**AIM:** Recast all of the rows below as a numbered list with one line per item, leaving out the blank lines.

Collected data entries
— START —

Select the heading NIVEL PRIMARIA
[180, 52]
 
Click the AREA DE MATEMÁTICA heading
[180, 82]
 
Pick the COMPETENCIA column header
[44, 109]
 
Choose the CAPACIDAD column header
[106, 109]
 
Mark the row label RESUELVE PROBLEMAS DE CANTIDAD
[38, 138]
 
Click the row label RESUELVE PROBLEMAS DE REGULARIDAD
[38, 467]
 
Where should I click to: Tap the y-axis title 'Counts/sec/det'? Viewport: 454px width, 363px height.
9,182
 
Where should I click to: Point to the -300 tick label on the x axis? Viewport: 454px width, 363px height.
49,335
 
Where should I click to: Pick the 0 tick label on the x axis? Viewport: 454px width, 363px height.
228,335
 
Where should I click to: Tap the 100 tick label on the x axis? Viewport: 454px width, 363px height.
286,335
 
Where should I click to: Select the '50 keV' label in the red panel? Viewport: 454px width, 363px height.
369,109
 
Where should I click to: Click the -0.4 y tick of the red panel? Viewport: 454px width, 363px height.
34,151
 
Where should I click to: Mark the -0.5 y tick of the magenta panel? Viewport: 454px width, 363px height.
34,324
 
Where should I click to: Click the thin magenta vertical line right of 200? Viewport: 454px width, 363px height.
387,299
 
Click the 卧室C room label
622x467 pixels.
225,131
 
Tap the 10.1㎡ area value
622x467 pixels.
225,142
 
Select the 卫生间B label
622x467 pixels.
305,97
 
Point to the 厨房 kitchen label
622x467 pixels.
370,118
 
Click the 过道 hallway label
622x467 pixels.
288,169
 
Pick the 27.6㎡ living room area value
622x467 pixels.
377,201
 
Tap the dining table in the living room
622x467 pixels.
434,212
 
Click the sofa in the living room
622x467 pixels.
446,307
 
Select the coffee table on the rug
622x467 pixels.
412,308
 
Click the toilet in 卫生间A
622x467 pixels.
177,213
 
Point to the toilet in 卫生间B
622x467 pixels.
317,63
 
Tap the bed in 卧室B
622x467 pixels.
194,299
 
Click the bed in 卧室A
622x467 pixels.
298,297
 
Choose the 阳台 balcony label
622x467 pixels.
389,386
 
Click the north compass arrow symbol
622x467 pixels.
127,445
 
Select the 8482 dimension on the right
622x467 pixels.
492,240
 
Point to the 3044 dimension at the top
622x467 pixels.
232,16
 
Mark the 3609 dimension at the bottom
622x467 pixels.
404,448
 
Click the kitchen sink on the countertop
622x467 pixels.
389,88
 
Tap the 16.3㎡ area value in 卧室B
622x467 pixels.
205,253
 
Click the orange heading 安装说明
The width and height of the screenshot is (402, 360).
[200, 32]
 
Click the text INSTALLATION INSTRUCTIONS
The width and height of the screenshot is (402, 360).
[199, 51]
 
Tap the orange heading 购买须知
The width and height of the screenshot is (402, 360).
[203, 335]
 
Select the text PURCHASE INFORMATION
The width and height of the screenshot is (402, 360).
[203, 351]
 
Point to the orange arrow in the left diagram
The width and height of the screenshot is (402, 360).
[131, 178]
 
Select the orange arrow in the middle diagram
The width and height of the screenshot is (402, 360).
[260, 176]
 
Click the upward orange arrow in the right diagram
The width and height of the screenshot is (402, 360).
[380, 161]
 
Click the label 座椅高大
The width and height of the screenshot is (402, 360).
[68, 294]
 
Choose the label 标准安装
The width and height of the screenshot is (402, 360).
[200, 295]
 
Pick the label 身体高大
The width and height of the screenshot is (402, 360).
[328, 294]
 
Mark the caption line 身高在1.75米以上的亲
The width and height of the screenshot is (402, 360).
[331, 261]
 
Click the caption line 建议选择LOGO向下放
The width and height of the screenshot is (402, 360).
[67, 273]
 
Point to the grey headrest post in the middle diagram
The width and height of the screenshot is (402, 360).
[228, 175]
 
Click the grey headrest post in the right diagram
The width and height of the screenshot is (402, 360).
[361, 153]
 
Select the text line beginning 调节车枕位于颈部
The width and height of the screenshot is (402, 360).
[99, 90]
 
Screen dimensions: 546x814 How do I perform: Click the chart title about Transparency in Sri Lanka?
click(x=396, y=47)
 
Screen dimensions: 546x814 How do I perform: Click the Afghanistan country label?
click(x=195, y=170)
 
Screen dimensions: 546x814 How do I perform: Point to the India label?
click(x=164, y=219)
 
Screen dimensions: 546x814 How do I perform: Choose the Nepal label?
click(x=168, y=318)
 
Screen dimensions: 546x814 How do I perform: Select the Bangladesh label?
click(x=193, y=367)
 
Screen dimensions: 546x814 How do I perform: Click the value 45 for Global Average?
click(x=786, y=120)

— END —

**REPLY:**
1. Select the heading NIVEL PRIMARIA
2. [180, 52]
3. Click the AREA DE MATEMÁTICA heading
4. [180, 82]
5. Pick the COMPETENCIA column header
6. [44, 109]
7. Choose the CAPACIDAD column header
8. [106, 109]
9. Mark the row label RESUELVE PROBLEMAS DE CANTIDAD
10. [38, 138]
11. Click the row label RESUELVE PROBLEMAS DE REGULARIDAD
12. [38, 467]
13. Where should I click to: Tap the y-axis title 'Counts/sec/det'? Viewport: 454px width, 363px height.
14. 9,182
15. Where should I click to: Point to the -300 tick label on the x axis? Viewport: 454px width, 363px height.
16. 49,335
17. Where should I click to: Pick the 0 tick label on the x axis? Viewport: 454px width, 363px height.
18. 228,335
19. Where should I click to: Tap the 100 tick label on the x axis? Viewport: 454px width, 363px height.
20. 286,335
21. Where should I click to: Select the '50 keV' label in the red panel? Viewport: 454px width, 363px height.
22. 369,109
23. Where should I click to: Click the -0.4 y tick of the red panel? Viewport: 454px width, 363px height.
24. 34,151
25. Where should I click to: Mark the -0.5 y tick of the magenta panel? Viewport: 454px width, 363px height.
26. 34,324
27. Where should I click to: Click the thin magenta vertical line right of 200? Viewport: 454px width, 363px height.
28. 387,299
29. Click the 卧室C room label
30. 622x467 pixels.
31. 225,131
32. Tap the 10.1㎡ area value
33. 622x467 pixels.
34. 225,142
35. Select the 卫生间B label
36. 622x467 pixels.
37. 305,97
38. Point to the 厨房 kitchen label
39. 622x467 pixels.
40. 370,118
41. Click the 过道 hallway label
42. 622x467 pixels.
43. 288,169
44. Pick the 27.6㎡ living room area value
45. 622x467 pixels.
46. 377,201
47. Tap the dining table in the living room
48. 622x467 pixels.
49. 434,212
50. Click the sofa in the living room
51. 622x467 pixels.
52. 446,307
53. Select the coffee table on the rug
54. 622x467 pixels.
55. 412,308
56. Click the toilet in 卫生间A
57. 622x467 pixels.
58. 177,213
59. Point to the toilet in 卫生间B
60. 622x467 pixels.
61. 317,63
62. Tap the bed in 卧室B
63. 622x467 pixels.
64. 194,299
65. Click the bed in 卧室A
66. 622x467 pixels.
67. 298,297
68. Choose the 阳台 balcony label
69. 622x467 pixels.
70. 389,386
71. Click the north compass arrow symbol
72. 622x467 pixels.
73. 127,445
74. Select the 8482 dimension on the right
75. 622x467 pixels.
76. 492,240
77. Point to the 3044 dimension at the top
78. 622x467 pixels.
79. 232,16
80. Mark the 3609 dimension at the bottom
81. 622x467 pixels.
82. 404,448
83. Click the kitchen sink on the countertop
84. 622x467 pixels.
85. 389,88
86. Tap the 16.3㎡ area value in 卧室B
87. 622x467 pixels.
88. 205,253
89. Click the orange heading 安装说明
90. The width and height of the screenshot is (402, 360).
91. [200, 32]
92. Click the text INSTALLATION INSTRUCTIONS
93. The width and height of the screenshot is (402, 360).
94. [199, 51]
95. Tap the orange heading 购买须知
96. The width and height of the screenshot is (402, 360).
97. [203, 335]
98. Select the text PURCHASE INFORMATION
99. The width and height of the screenshot is (402, 360).
100. [203, 351]
101. Point to the orange arrow in the left diagram
102. The width and height of the screenshot is (402, 360).
103. [131, 178]
104. Select the orange arrow in the middle diagram
105. The width and height of the screenshot is (402, 360).
106. [260, 176]
107. Click the upward orange arrow in the right diagram
108. The width and height of the screenshot is (402, 360).
109. [380, 161]
110. Click the label 座椅高大
111. The width and height of the screenshot is (402, 360).
112. [68, 294]
113. Choose the label 标准安装
114. The width and height of the screenshot is (402, 360).
115. [200, 295]
116. Pick the label 身体高大
117. The width and height of the screenshot is (402, 360).
118. [328, 294]
119. Mark the caption line 身高在1.75米以上的亲
120. The width and height of the screenshot is (402, 360).
121. [331, 261]
122. Click the caption line 建议选择LOGO向下放
123. The width and height of the screenshot is (402, 360).
124. [67, 273]
125. Point to the grey headrest post in the middle diagram
126. The width and height of the screenshot is (402, 360).
127. [228, 175]
128. Click the grey headrest post in the right diagram
129. The width and height of the screenshot is (402, 360).
130. [361, 153]
131. Select the text line beginning 调节车枕位于颈部
132. The width and height of the screenshot is (402, 360).
133. [99, 90]
134. Screen dimensions: 546x814 How do I perform: Click the chart title about Transparency in Sri Lanka?
135. click(x=396, y=47)
136. Screen dimensions: 546x814 How do I perform: Click the Afghanistan country label?
137. click(x=195, y=170)
138. Screen dimensions: 546x814 How do I perform: Point to the India label?
139. click(x=164, y=219)
140. Screen dimensions: 546x814 How do I perform: Choose the Nepal label?
141. click(x=168, y=318)
142. Screen dimensions: 546x814 How do I perform: Select the Bangladesh label?
143. click(x=193, y=367)
144. Screen dimensions: 546x814 How do I perform: Click the value 45 for Global Average?
145. click(x=786, y=120)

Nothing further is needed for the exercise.